Lyon. E. montre ses mains. Blanches, veineuses. Aux doigts, un rouge écaillé, résidu d’une semaine. La peau laisse voir l’os. Elle ne mange presque plus. Une demi-quenelle, pas davantage. Mais la crème à la vanille, un pot entier. Elle minaude, puis avale. Si maigre qu’un souffle pourrait l’emporter.

S. s’énerve. Leur lien, c’est ça : colère et miroir. Quand je pars, elles se calment. Sans observateur, le flux circule. Comme en physique : absence qui libère les ondes.

Je lis Koltès. Le mot or s’impose. Or donc. Or ni car. Souvenir scolaire. Certains mots collent, détonnent, comme des vols. Alors, pourquoi pas une langue de voleur ?

Mais voler, pour moi, c’était décoller du sol. Quelques secondes. Retomber. Repartir. Vol de poulet.
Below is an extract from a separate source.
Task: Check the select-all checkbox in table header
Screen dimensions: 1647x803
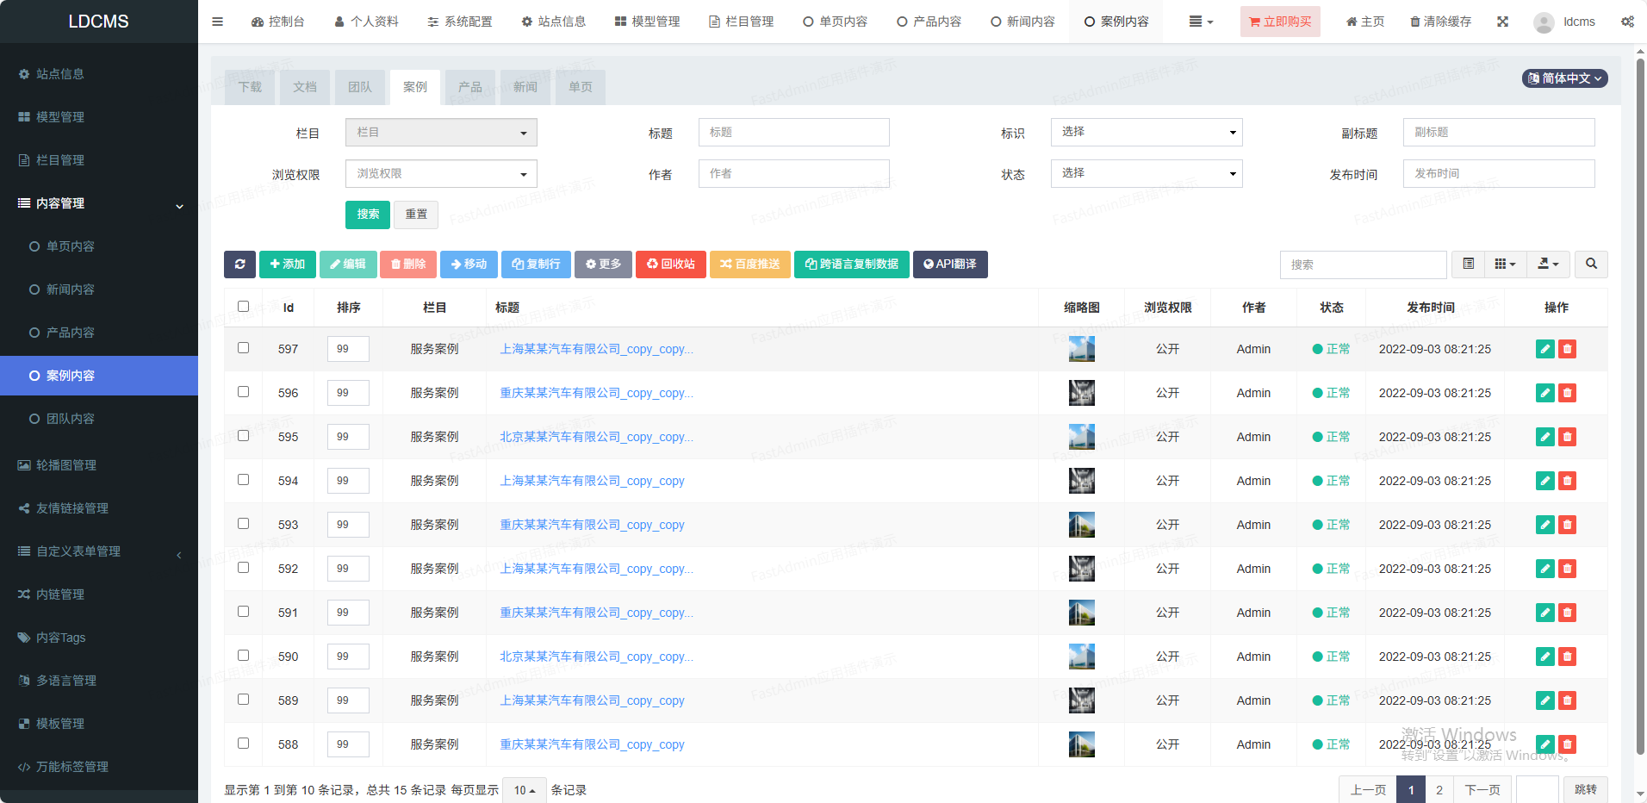Action: pyautogui.click(x=243, y=307)
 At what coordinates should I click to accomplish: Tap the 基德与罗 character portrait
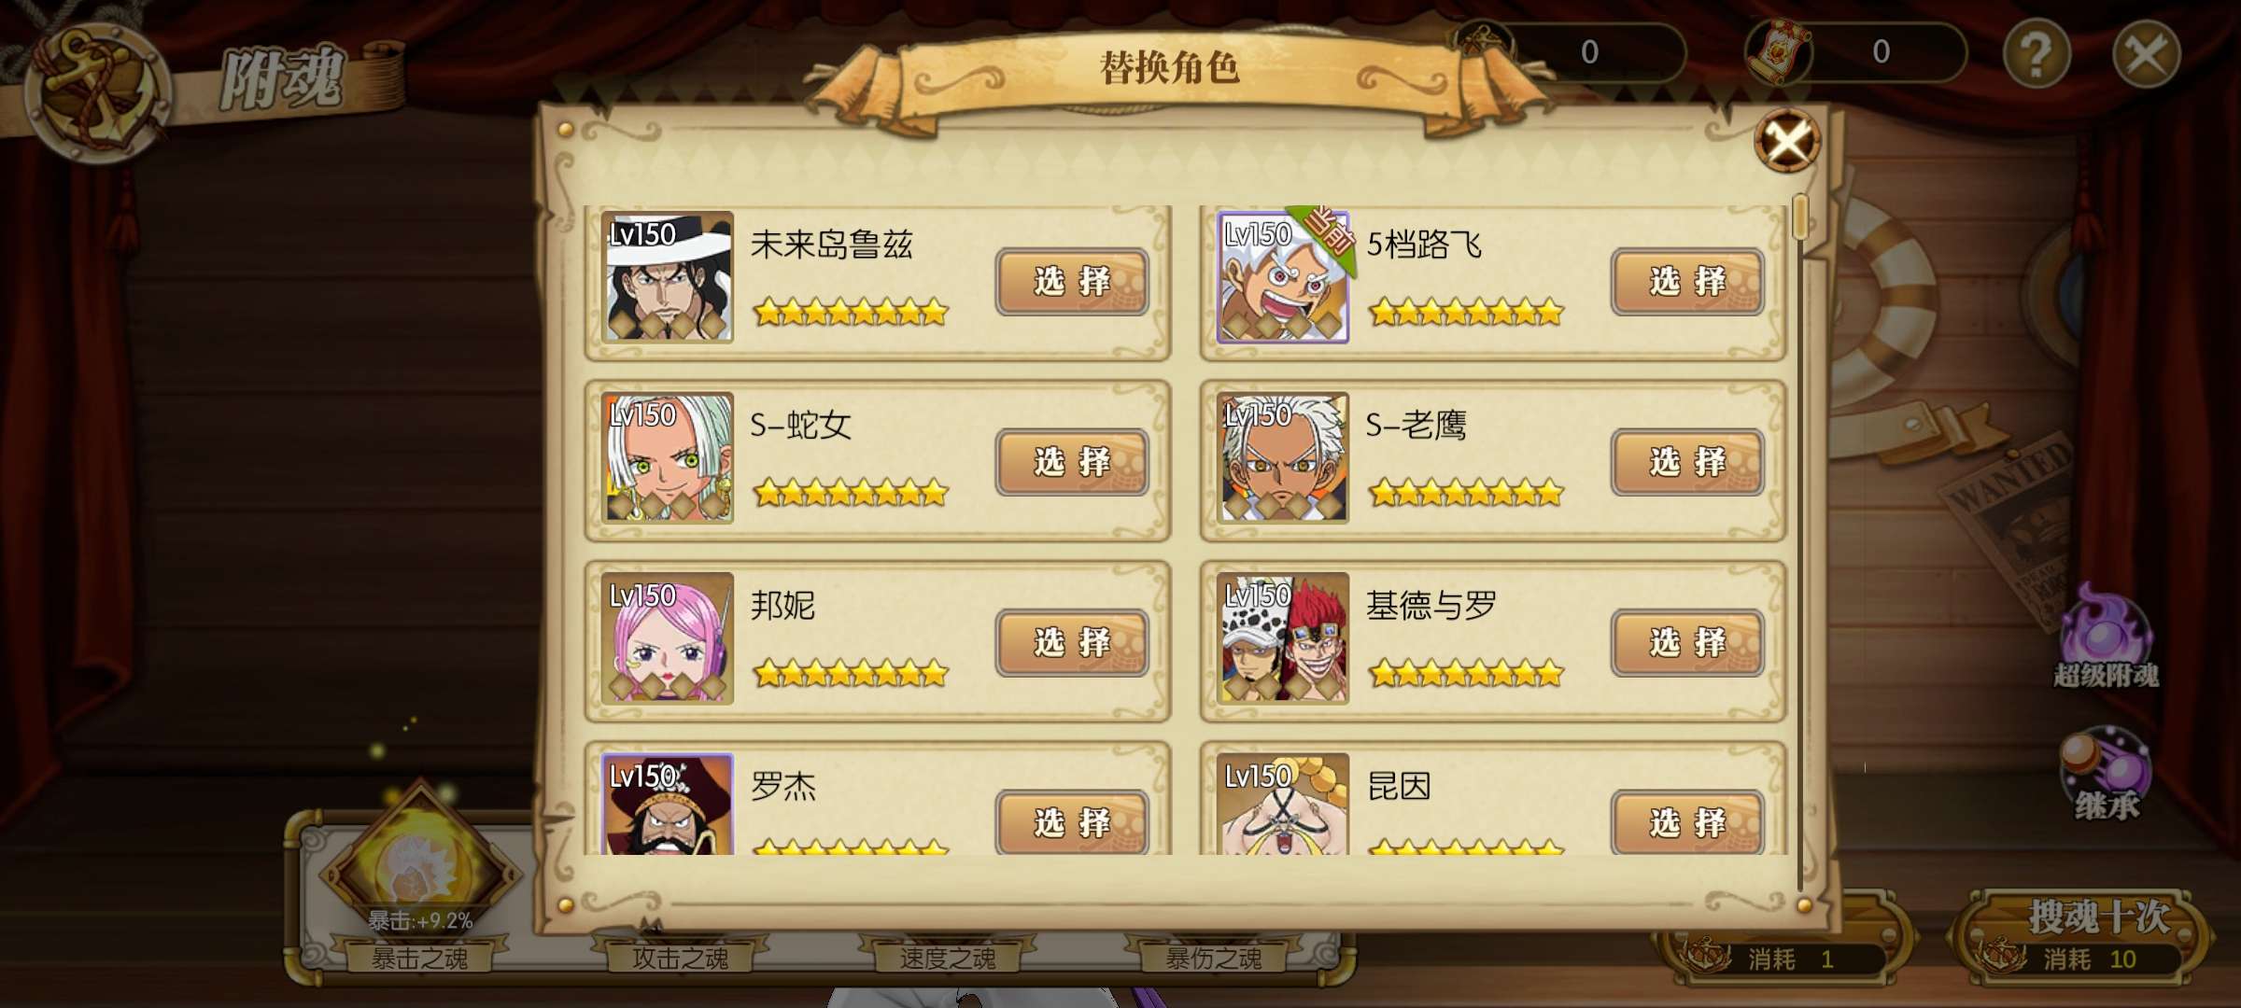(1283, 638)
Dans le rêve, je savais la faille, mais je n’y changeais rien.

L’enfer est peut-être ça : voir l’erreur, et malgré tout recommencer.
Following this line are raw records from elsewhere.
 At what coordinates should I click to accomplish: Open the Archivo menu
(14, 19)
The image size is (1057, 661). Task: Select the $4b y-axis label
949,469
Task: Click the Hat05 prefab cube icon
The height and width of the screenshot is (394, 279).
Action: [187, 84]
idée d’histoire à partir de : Pendant les trois jours de noirceur, il n’y aura plus de démons en enfer. Ils seront tous sur terre. Ces trois jours seront si noirs que quelqu’un ne pourra voir ses propres mains. Ceux qui ne seront pas en état de grâce mourront de frayeur provoquée par la vue d’horribles démons ou bien ils mourront de démence.
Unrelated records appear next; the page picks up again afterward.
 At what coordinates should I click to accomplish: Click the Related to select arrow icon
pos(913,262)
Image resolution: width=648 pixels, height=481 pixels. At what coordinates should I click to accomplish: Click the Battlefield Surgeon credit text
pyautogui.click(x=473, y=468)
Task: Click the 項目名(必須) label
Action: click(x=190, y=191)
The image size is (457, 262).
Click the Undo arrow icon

Un soir la nuit a décidé de rester. Plus de soleil. Plus d’électricité. On ne voit pas sa main. On ferme les volets, on tire les rideaux, on allume des bougies qui saignent leur petite cire. La maison devient îlot. On écoute : dehors, ça crie et ça chante des voix qu’on reconnaît. Une voix d’enfant. Une voix qu’on aimait. Elles raclent les portes. Elles supplient qu’on ouvre.

Ils savent imiter. Ils savent appeler les noms. Ils savent parler comme si rien n’avait changé. On entend des doigts gratter le bois, des langues lèchent la serrure. La compassion, ici, pèse comme une pierre. Ouvrir, c’est donner sa chair. Rester, c’est laisser l’autre hurler.

On attend. On compte les gouttes de cire. On boit à petites lames de thé. On s’apprend des mensonges : ce n’est pas réel, ce n’est pas réel. Mais la nuit a densité, elle colle, elle entre par les fissures. Elle trouve des oreilles.

Et puis la pensée débarque, absurde, aiguë : nous qui parlons d’humanité, nous qui croquons du poulet, du bœuf, du poisson — ne sommes-nous pas nous-mêmes des prédateurs ? Sous nos doigts graisseux, n’avons-nous pas l’œil d’un autre, la faim d’une entité ? Si la compassion ouvre la porte, la voracité la creuse de l’intérieur.

Un enfant appelle. Sa voix est exactement la voix de l’enfant qu’on a aimé. On regarde la poignée. La main tremble. On a sur la langue le goût du blanc de poulet, le souvenir salé d’un repas. Un petit rire, mécanique, s’exhale de la nuit.

On lâche la poignée. On recule. La bougie vacille. La nuit rit.


La garrulité rôde derrière ces deux textes, ne lui ouvre pas la porte.